Start of Data provided

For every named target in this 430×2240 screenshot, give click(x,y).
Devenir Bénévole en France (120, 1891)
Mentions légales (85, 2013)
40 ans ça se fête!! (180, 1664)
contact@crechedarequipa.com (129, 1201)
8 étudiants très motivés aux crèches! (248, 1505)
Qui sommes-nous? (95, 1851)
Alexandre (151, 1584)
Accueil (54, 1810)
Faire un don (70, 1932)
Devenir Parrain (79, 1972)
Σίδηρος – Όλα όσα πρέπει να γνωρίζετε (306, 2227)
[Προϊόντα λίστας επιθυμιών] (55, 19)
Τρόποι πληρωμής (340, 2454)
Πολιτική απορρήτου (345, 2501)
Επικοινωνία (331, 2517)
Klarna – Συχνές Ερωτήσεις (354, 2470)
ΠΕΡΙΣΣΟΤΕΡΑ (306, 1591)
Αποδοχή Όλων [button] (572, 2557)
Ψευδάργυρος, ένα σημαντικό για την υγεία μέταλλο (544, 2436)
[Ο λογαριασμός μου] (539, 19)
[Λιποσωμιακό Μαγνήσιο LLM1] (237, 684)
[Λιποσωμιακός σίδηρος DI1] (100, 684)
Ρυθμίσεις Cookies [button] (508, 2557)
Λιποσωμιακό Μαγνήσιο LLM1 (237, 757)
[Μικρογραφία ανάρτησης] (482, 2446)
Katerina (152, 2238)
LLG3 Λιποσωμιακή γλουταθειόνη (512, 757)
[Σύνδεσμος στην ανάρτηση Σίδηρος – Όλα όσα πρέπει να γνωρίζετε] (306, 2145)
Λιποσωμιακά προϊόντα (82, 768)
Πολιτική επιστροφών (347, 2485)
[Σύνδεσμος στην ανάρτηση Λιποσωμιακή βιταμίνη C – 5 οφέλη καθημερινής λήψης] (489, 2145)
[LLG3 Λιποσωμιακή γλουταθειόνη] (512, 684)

End of Data provided

**Problem**
Each line of the data that holds "πρέπει" should be copied.

**Final answer**
Σίδηρος – Όλα όσα πρέπει να γνωρίζετε (306, 2227)
[Σύνδεσμος στην ανάρτηση Σίδηρος – Όλα όσα πρέπει να γνωρίζετε] (306, 2145)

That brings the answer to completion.